:: Record excerpts ::

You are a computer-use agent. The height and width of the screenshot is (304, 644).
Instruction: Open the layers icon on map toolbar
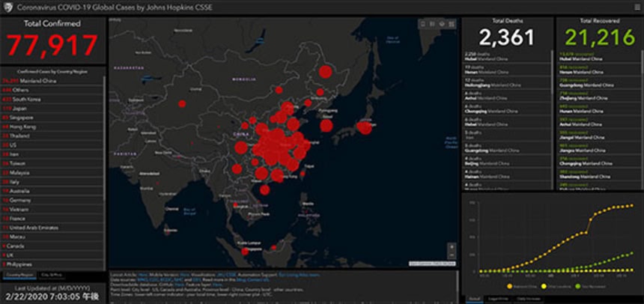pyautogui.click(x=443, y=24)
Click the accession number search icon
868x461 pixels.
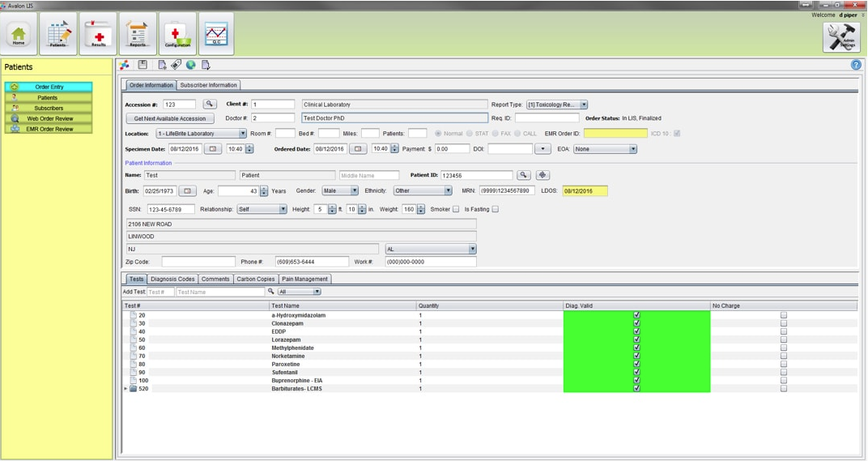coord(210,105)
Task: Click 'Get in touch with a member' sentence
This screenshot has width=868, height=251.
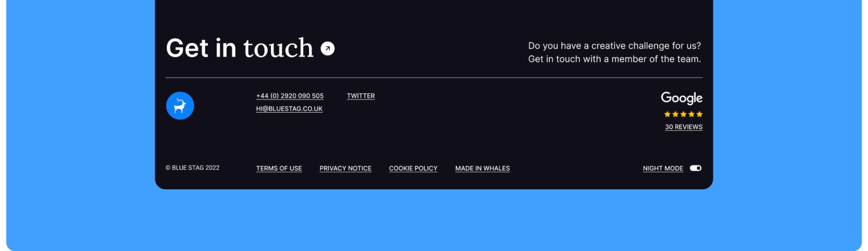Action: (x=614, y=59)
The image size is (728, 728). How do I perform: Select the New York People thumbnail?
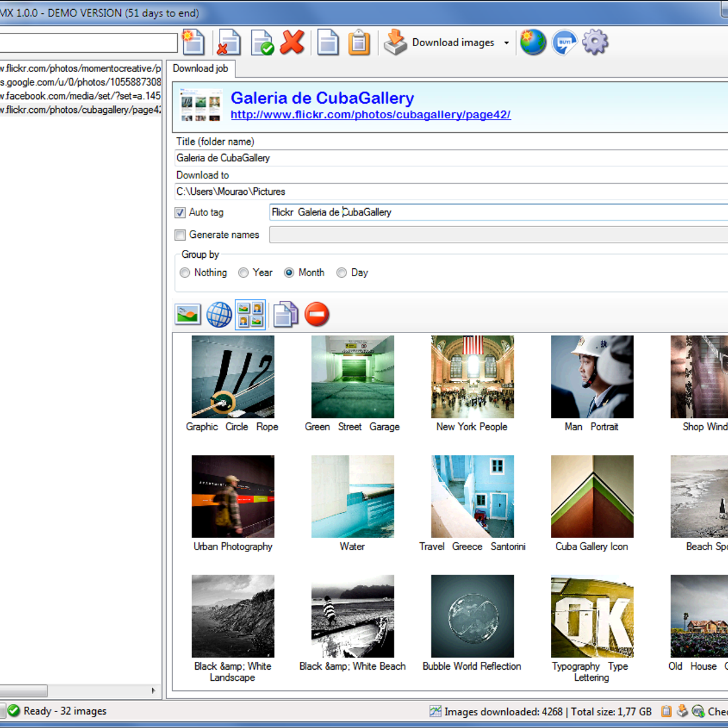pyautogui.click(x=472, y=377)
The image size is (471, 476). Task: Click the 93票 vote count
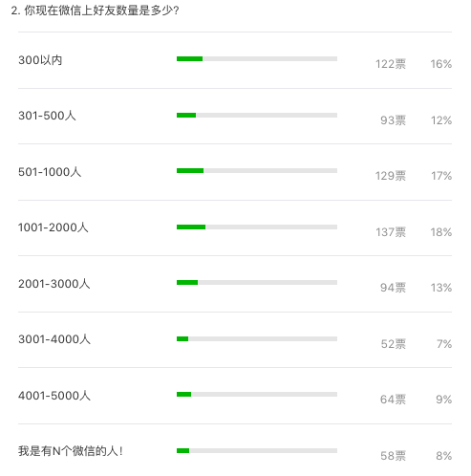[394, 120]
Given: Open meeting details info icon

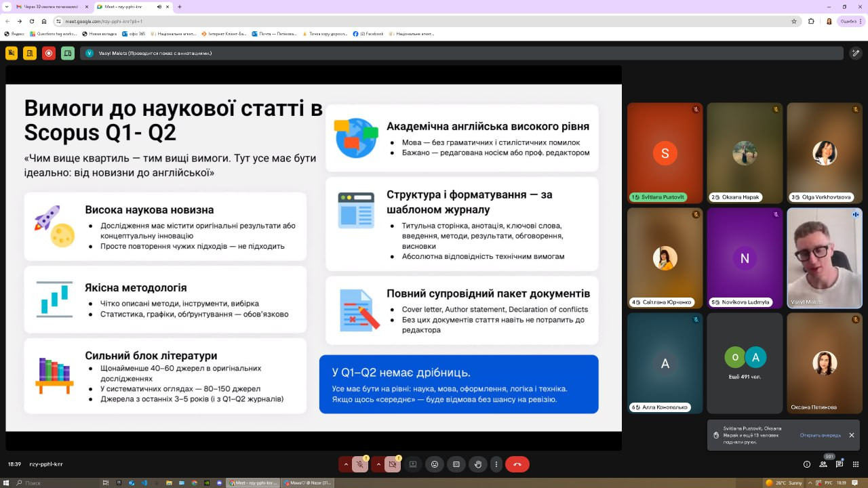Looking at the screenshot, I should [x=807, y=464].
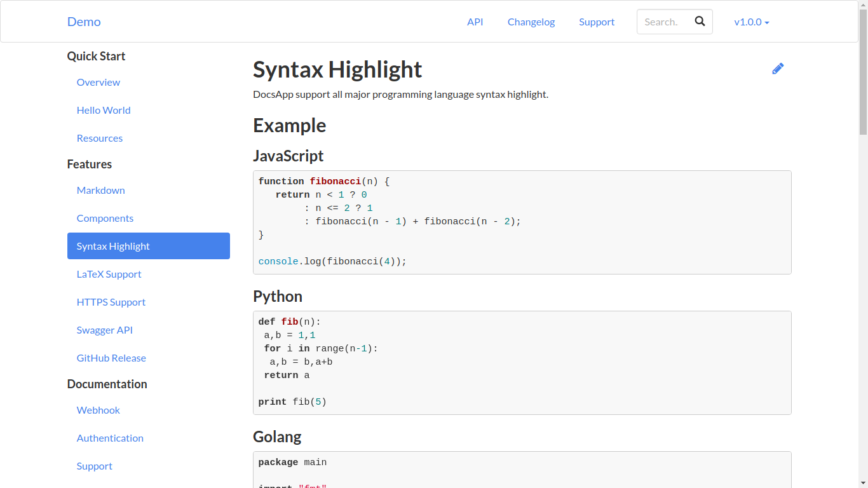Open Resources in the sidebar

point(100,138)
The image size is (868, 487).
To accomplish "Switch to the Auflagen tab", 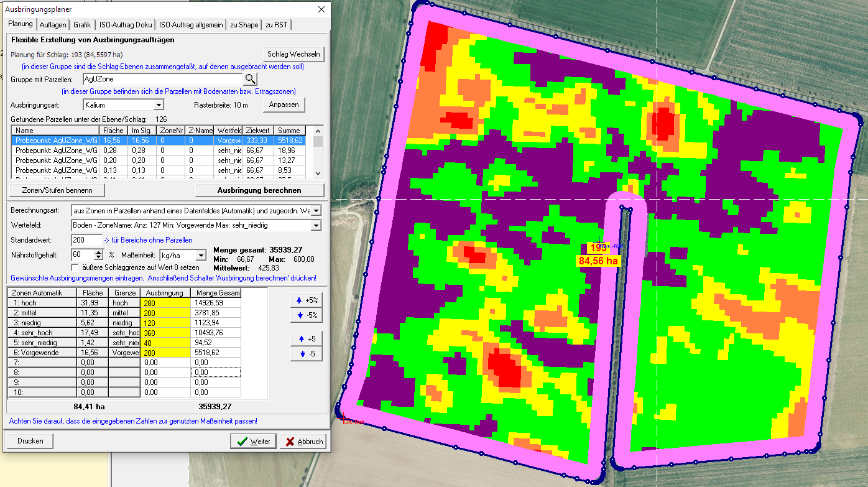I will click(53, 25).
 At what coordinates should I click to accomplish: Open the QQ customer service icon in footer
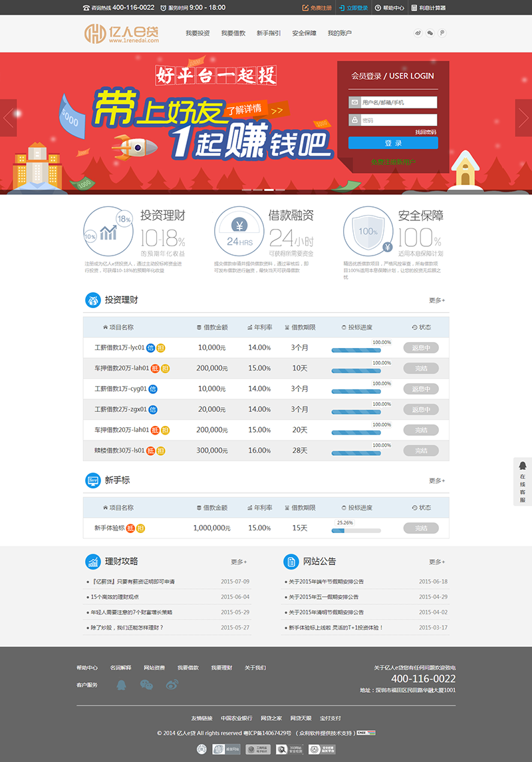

* * *

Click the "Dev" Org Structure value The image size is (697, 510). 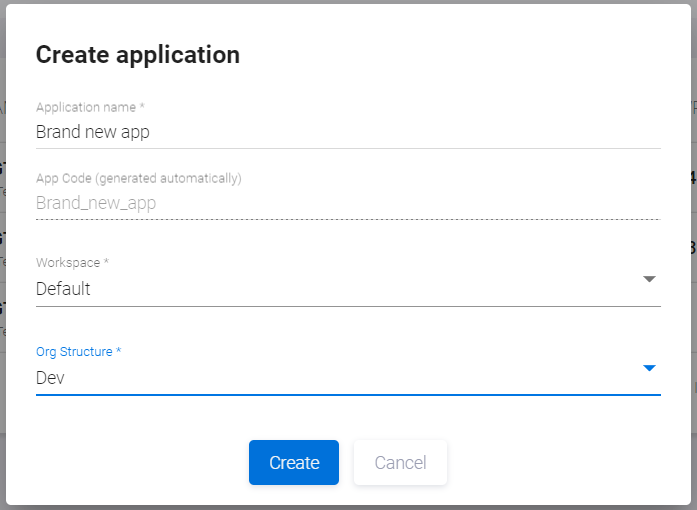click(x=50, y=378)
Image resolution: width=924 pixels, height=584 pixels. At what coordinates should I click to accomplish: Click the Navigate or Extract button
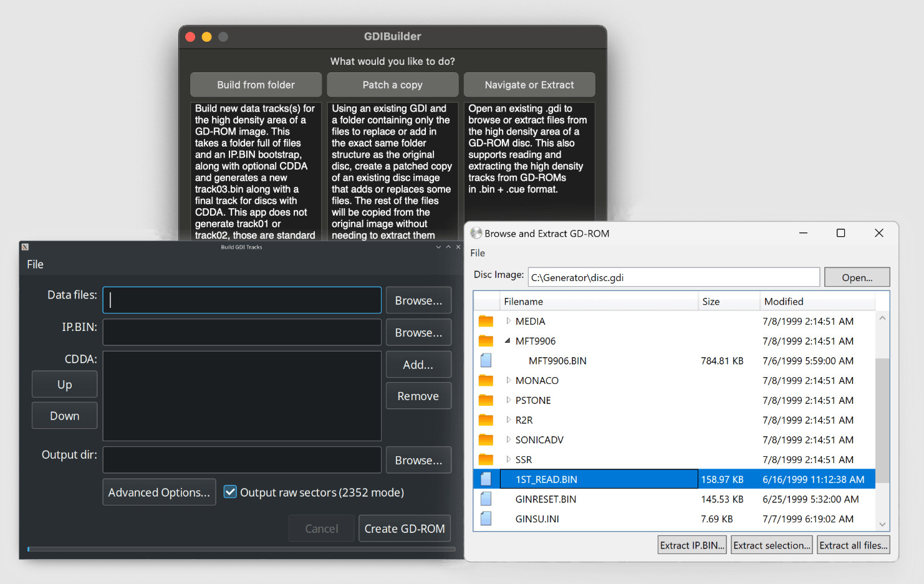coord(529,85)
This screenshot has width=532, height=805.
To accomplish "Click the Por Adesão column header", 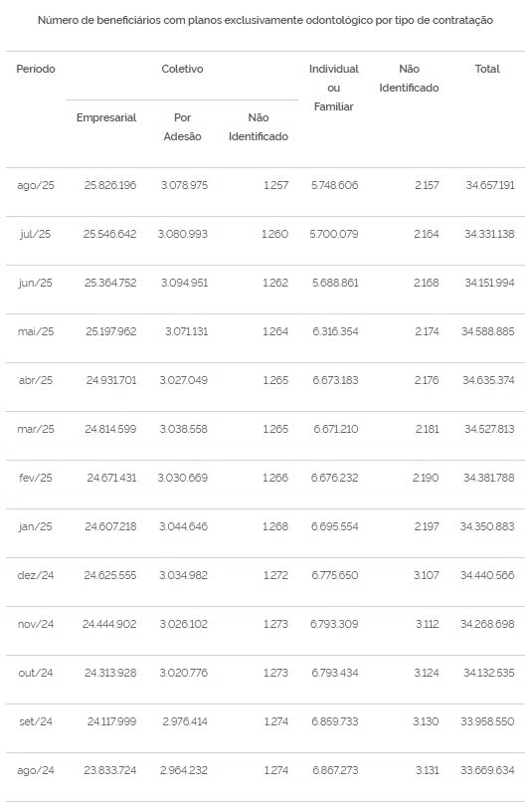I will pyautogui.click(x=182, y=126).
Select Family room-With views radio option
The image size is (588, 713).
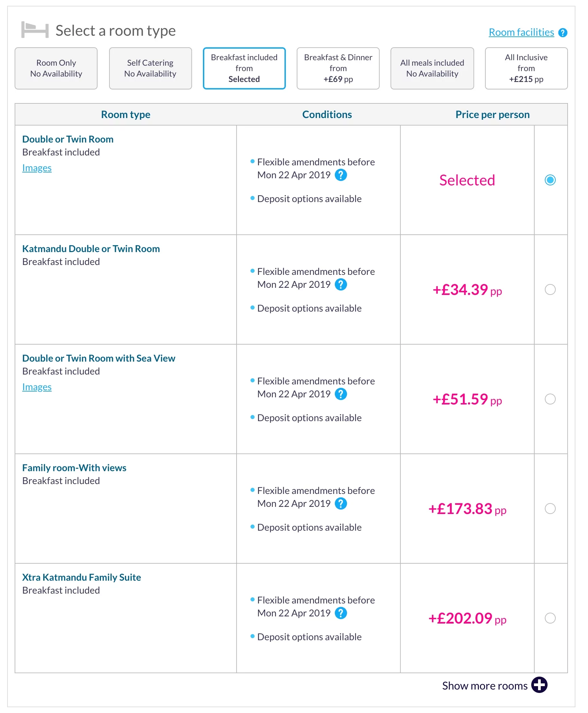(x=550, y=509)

--

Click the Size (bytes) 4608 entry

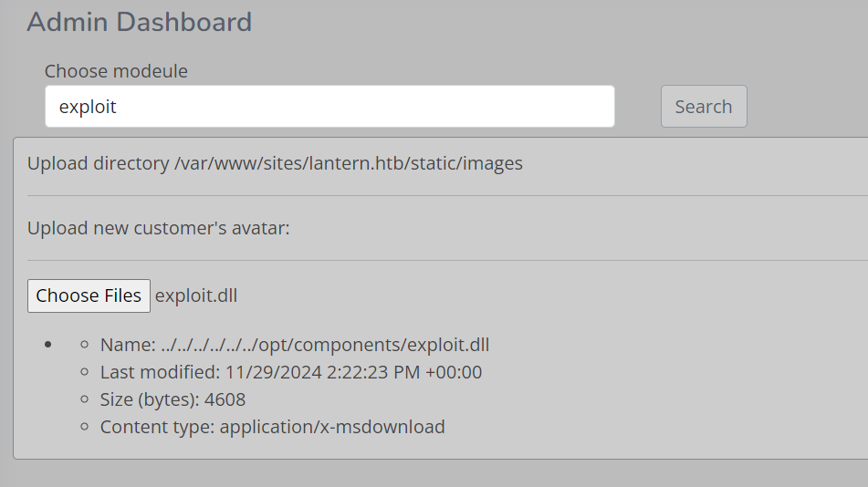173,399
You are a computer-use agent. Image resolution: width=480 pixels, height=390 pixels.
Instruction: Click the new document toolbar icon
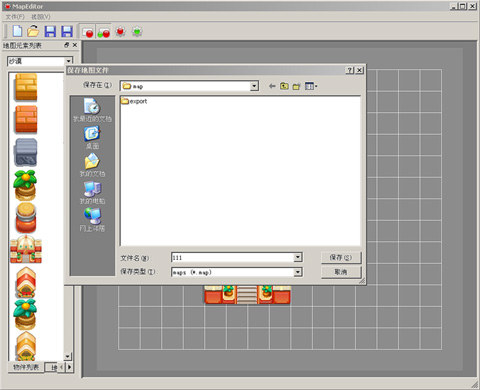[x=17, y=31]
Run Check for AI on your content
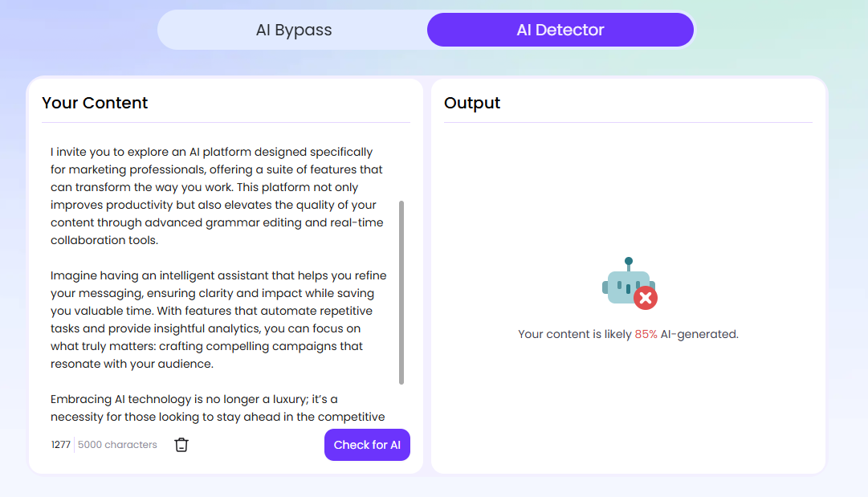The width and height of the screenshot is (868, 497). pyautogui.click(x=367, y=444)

:: Exercise prompt ::
Go through the records above and return each line in which the word "computer" occurs.

:: Exercise output ::
You are a computer-use agent. The height and width of the screenshot is (304, 644).
You are a computer-use agent. Image resolution: width=480 pixels, height=390 pixels.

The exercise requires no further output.